Hello, can you recommend resources to help my husband and me? He (48y) has Avoidant Attachment. I (54y) have Anxious Attachment. We have been married for 20 years. Listening to your discussion with Dr Schore I understand our marriage will not improve until he and I can form Secure Attachment with each other. To date we have been to couples counseling for several months at a stretch on 3 occasions. I have been in individual counseling. He refuses individual counseling. Can you recommend books, workbooks or specific counseling philosophies to help us become attached to each other. My specific ask is options he and I would do together. I cannot improve our marriage on my own.
Sincerely, thank you
Sources:
To address attachment styles in relationships, particularly in moving from avoidant and anxious attachment towards secure attachment, there are some resources and insights from the you might find useful:
Book Recommendation: The book "Attached: The New Science of Adult Attachment and How It Can Help You Find and Keep Love" is recommended by . It provides a thorough understanding of attachment styles and practical tools to develop and maintain secure attachments, making it a valuable resource for individuals and couples looking to improve their relational dynamics 1.
Understanding Emotional Dynamics: In discussions with , it's emphasized that attachment dynamics are deeply linked to early life experiences and can manifest in relationships through patterns of emotional engagement and disengagement.

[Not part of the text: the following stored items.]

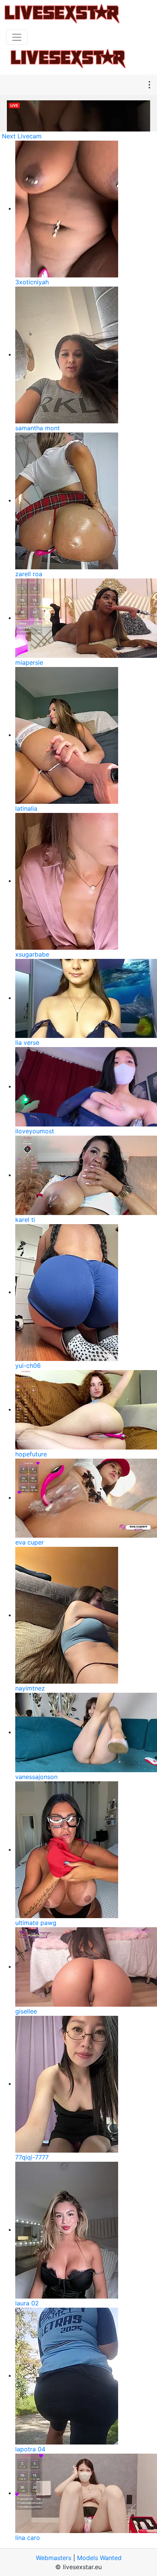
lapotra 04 (30, 2449)
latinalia (26, 808)
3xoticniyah (32, 282)
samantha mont (37, 428)
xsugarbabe (32, 954)
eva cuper (29, 1542)
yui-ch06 (28, 1365)
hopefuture (31, 1454)
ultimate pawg (35, 1922)
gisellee (26, 2011)
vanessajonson (36, 1777)
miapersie (29, 662)
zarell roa (28, 574)
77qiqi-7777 (32, 2157)
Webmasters (53, 2558)
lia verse (27, 1042)
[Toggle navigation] (16, 37)
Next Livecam (22, 136)
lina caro (27, 2537)
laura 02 (27, 2303)
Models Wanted (99, 2558)
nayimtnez (30, 1688)
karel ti (25, 1219)
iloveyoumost (34, 1131)
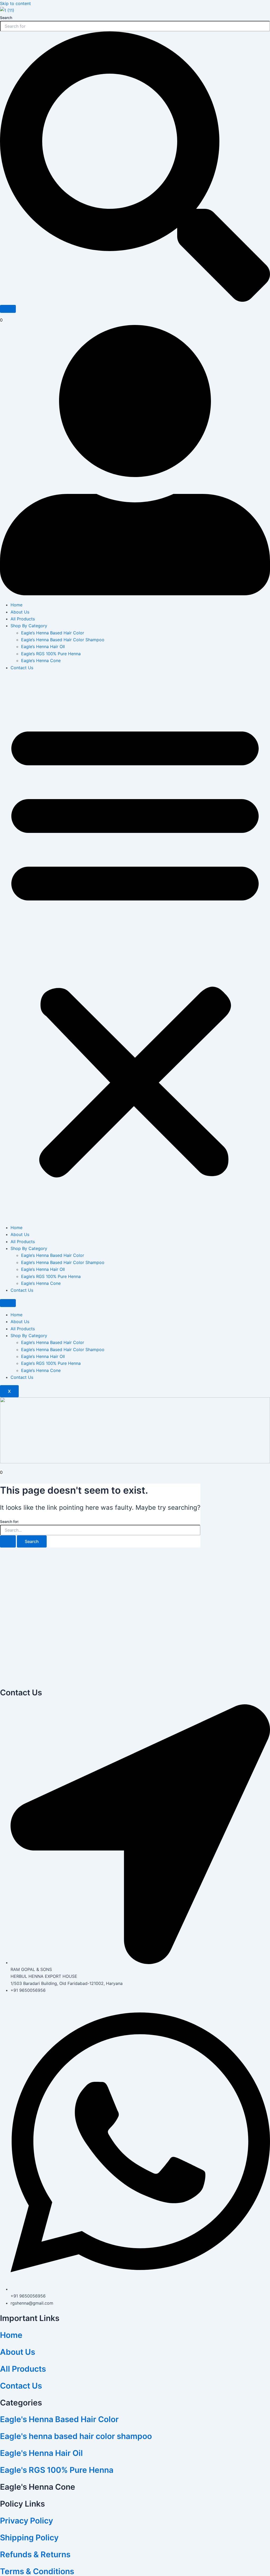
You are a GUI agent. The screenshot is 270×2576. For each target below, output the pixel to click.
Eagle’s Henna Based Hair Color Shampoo (62, 639)
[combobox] (135, 26)
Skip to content (15, 3)
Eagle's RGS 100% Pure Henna (56, 2470)
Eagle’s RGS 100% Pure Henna (51, 653)
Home (16, 604)
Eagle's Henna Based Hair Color (59, 2419)
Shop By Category (29, 625)
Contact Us (22, 667)
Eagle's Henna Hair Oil (41, 2453)
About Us (20, 612)
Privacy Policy (26, 2520)
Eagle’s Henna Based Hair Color (52, 632)
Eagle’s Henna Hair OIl (43, 646)
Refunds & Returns (35, 2554)
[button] (135, 947)
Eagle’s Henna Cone (41, 660)
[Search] (8, 309)
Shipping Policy (29, 2537)
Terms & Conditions (37, 2571)
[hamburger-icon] (8, 1303)
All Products (23, 618)
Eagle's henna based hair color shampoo (76, 2436)
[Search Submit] (8, 1541)
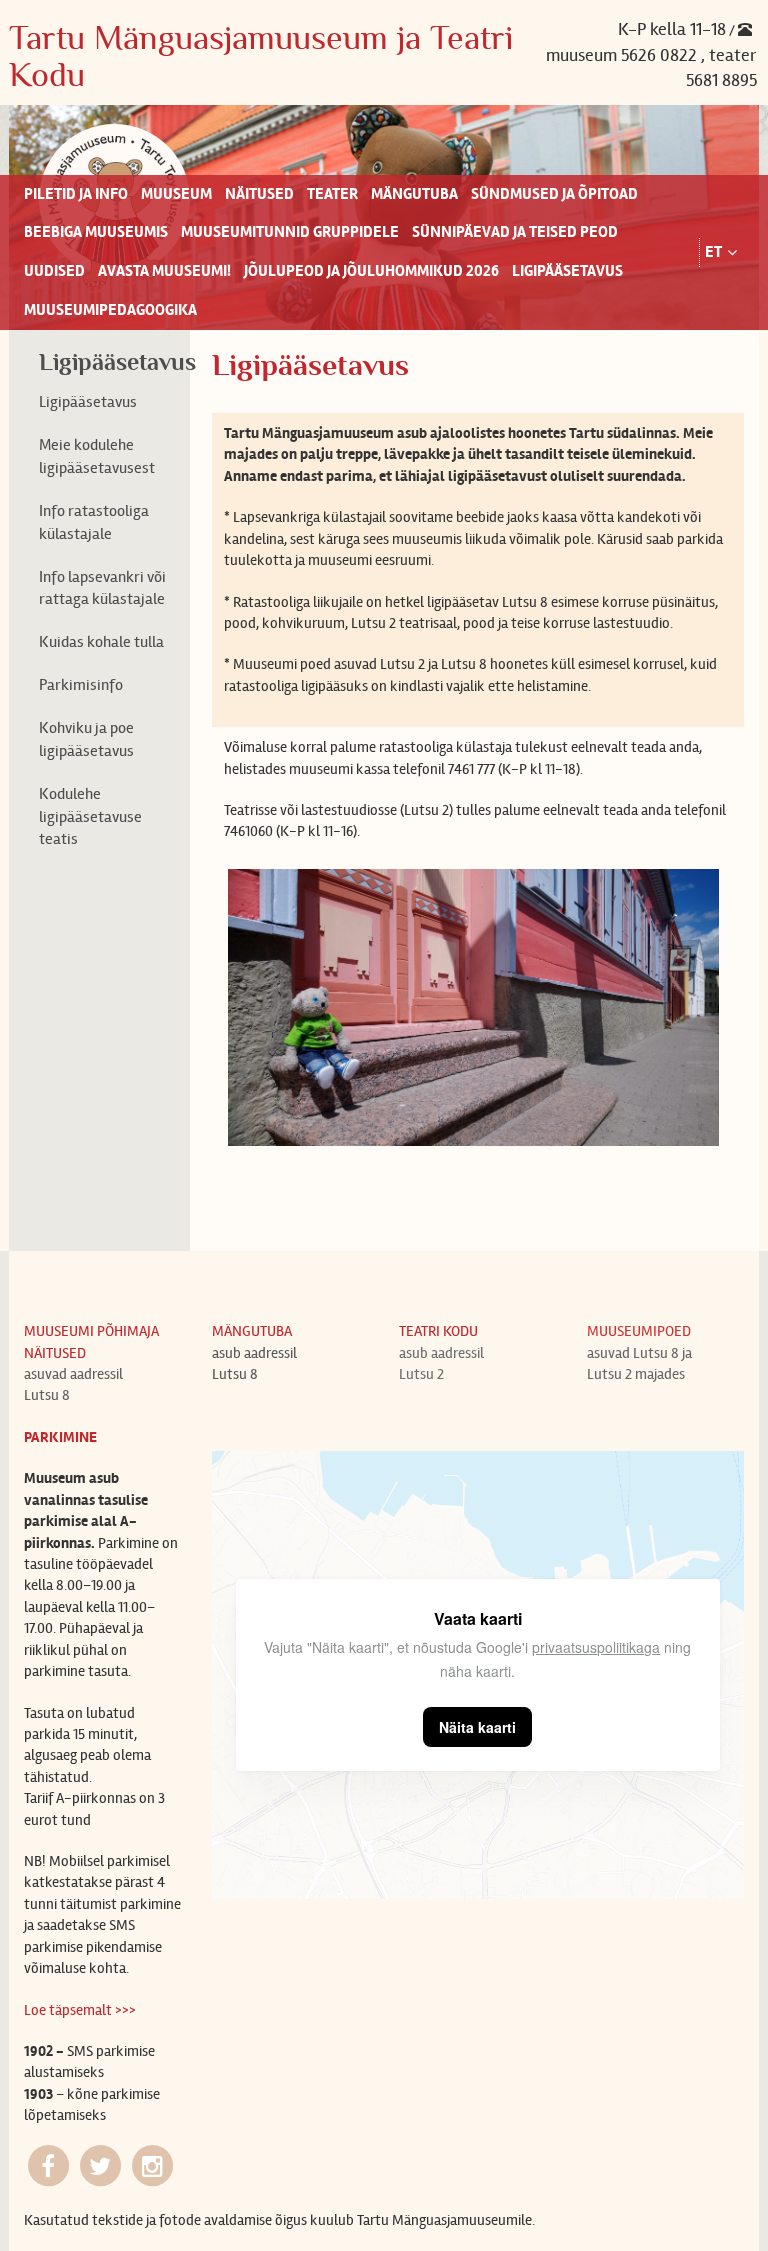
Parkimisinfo (81, 684)
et (713, 252)
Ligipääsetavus (567, 271)
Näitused (259, 194)
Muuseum (176, 194)
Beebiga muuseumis (96, 232)
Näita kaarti (477, 1727)
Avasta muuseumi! (164, 271)
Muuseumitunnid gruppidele (290, 232)
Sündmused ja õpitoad (554, 194)
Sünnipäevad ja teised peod (515, 232)
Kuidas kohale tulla (101, 641)
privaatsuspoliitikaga (596, 1647)
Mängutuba (414, 194)
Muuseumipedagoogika (110, 310)
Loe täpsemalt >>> (80, 2010)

Therapy focusing on emotional regulation and understanding can be particularly effective. This involves recognizing implicit emotional responses and working towards secure attachment by enhancing right-brain emotional connectivity 2.
Therapeutic Approaches: Effective therapy, according to Dr. Schore, requires a focus on regulation and establishing a therapeutic relationship that fosters safety and trust. Even though your husband is resistant to individual therapy, couples therapy that emphasizes these elements might still be beneficial. It's important for therapists to adapt to different attachment styles, recognizing and managing them to promote healing and connection 3.
These insights suggest that a combined approach involving self-education through relevant literature and targeted therapy focusing on emotional regulation and attachment can be beneficial. Working together with a therapist who understands these dynamics might also help you both in forming a secure attachment.